Consumers have been cutting back on dining. That’s expected to continue. | Photo: Shutterstock.
Consumers are far more likely to say they’re going to cut back on restaurant spending than those who say they plan to spend more, highlighting a crucial industry challenge that’s reflected in persistently weak sales and traffic.
The survey data comes from the data and consulting firm Revenue Management Solutions (RMS), and the results are relatively equal across sectors.
For instance, a third of respondents say they plan to cut spending at quick-service restaurants, compared with just 11% who say they plan to spend more. By comparison, 32% plan to cut back on full-service restaurants, compared with 12% who say they plan to spend more.
To be sure, more than half of consumers say they are spending about the same. And as a rule, we are typically skeptical of consumer surveys on what they plan to spend, which is often an imperfect measure of their actual intent.
Yet in this same survey, when asked how much they’re currently spending, 15% of consumers said they are visiting quick-service restaurants more often, which was down 9% compared with the first quarter. That heralded traffic challenges that have beset restaurants this year.
Nearly 40% of consumers told RMS that they are spending less of their disposable income on restaurants. Among those consumers who say they are budget conscious, 57% say they are ordering less frequently, and 44% said they are ordering less to save money.

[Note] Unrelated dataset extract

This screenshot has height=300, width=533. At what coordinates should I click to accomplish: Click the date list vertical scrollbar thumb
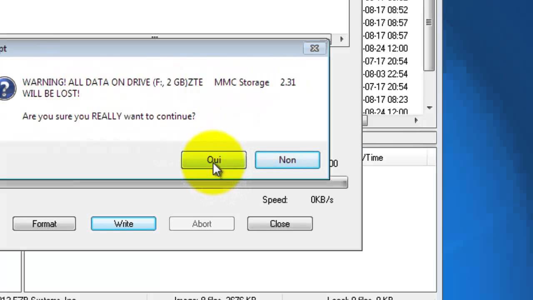(x=429, y=38)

Restaurant chains have been dealing with weak traffic for the better part of two years. This year was expected to be better, but that never materialized. Consumer confidence plunged in the spring, which has dampened sales and traffic and turned 2025 into an uglier year than many expected.
And that spread well beyond just fast-food chains and some casual-dining brands. Several fast-casual chains have reported weakening sales, notably Chipotle, which is having its toughest year in nearly a decade.
“We certainly came into this year with a lot of optimism that things were going to be pretty strong,” Chad Moutray, chief economist for the National Restaurant Association, said for an upcoming episode of my podcast, A Deeper Dive. “And then we got tariffs, we got a lot of other things happening. I call this the year of shock and awe, certainly in the spring months.”
The data confirms that this difficult environment is likely to continue. And it confirms what industry executives have been saying, that the weak consumer environment doesn’t appear to be easing, at least among lower-income diners more stressed by inflation.
That concern has promised to intensify a value war that’s been in place for more than a year. Several brands have released new value offers of late. The Mexican fast-food chain Taco Bell featured a value component to its “Decades Y2K” menu. And McDonald’s next month is planning to give consumers steeper discounts on combo meals.
The survey data indicates that the value effort has yet to move the needle, at least with the U.S. consumer.